It takes patience, practice and even mistakes to discover the fine line between blunt criticism and constructive feedback. But the wait is well worth it, once you hit your stride and find your “candid sweet spot.”
Not many of us have the innate ability to be diplomatic, genuine and gentle while delivering feedback. Most of us have to hone that skill over time, with practice and effort. In my case, I learned more about what not to do by observing others than by having someone show me how to give effective feedback.
And since most of us sense that giving feedback is a challenging art form, we tend to avoid it altogether rather than master it ourselves. It’s the most counterproductive approach of all, but an all-too-common response. People in positions of leadership will go out of their way to avoid giving feedback that makes them uncomfortable, and then wonder why their intelligent, hard-working professionals are walking around scratching their heads, left in the dark about what is hamstringing or stalling their careers.
While I’m a huge proponent of self-awareness and proactively seeking feedback, I also believe it is incumbent on us as leaders and coaches to tell it like it is.

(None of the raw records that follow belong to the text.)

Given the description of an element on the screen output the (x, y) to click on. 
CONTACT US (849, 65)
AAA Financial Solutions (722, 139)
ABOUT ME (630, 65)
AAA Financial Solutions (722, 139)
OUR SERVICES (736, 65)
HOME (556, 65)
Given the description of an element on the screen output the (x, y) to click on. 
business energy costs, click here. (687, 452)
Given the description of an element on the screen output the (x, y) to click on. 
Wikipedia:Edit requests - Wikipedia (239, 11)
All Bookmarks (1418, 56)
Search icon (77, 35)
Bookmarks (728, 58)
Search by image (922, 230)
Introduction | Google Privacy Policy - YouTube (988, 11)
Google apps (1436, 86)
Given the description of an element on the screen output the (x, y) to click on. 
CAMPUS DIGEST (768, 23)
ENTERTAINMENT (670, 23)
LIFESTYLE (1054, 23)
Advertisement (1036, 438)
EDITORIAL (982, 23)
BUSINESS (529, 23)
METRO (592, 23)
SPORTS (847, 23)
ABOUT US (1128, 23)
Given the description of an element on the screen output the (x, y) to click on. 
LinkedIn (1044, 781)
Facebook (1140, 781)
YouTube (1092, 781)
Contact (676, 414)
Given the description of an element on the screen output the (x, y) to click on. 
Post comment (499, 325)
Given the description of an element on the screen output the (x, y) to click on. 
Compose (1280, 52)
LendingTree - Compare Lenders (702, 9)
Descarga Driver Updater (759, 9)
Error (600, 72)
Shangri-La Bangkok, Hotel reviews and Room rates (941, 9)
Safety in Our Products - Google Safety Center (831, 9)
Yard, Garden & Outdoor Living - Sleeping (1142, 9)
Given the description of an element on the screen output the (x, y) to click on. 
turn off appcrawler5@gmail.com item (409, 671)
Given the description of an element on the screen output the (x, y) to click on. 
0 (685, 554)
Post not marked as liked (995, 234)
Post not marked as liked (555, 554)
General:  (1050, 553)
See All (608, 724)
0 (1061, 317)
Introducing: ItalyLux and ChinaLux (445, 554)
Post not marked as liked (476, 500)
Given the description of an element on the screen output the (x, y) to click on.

Developing those under your guidance is one of the primary goals of a leader. This means much more than sending folks to class, handing them the latest business book or giving them new assignments. The practice of telling people about their “blind spots” is probably the biggest gift a leader or executive coach can give.
I personally had the benefit of some hard-to-swallow but ultimately true feedback that helped me become a better leader. Suffice it to say, there was a time when I believed that the more serious I was, the more serious others would take me. Boy, was I wrong. And ultimately, I ran the risk of being perceived as taking myself too seriously.
Now, this doesn’t mean you should go around revealing everyone’s bad habits and annoying quirks. On the contrary, harsh delivery of criticism, no matter how relevant, is unlikely to be heard or heeded and can even damage your professional relationship. But revealing the behavioral subtleties that can sabotage careers is not only crucial to building a successful and functional team, it’s important to the evolution of each individual’s career progress.
It may not be my favorite part of leading and coaching, but I am highly motivated to see others make huge leaps in their success, simply by making incremental changes in their behaviors or characteristics. Once we move beyond our tendencies to underestimate others’ capacity for change or receptiveness to feedback (a rather condescending notion, when you think about it), we open the doors for some rather stunning progress. If delivered correctly, professionals are usually grateful for revelations that may have been eluding them. Leaders and coaches can give voice to how others perceive us.
So, if you want to close the gap between where you are now and where you want to be, seek a mentor, leader or coach who truly cares about your success. Great mentors don’t put their comfort before your needs, and they don’t shy away from giving you candid feedback.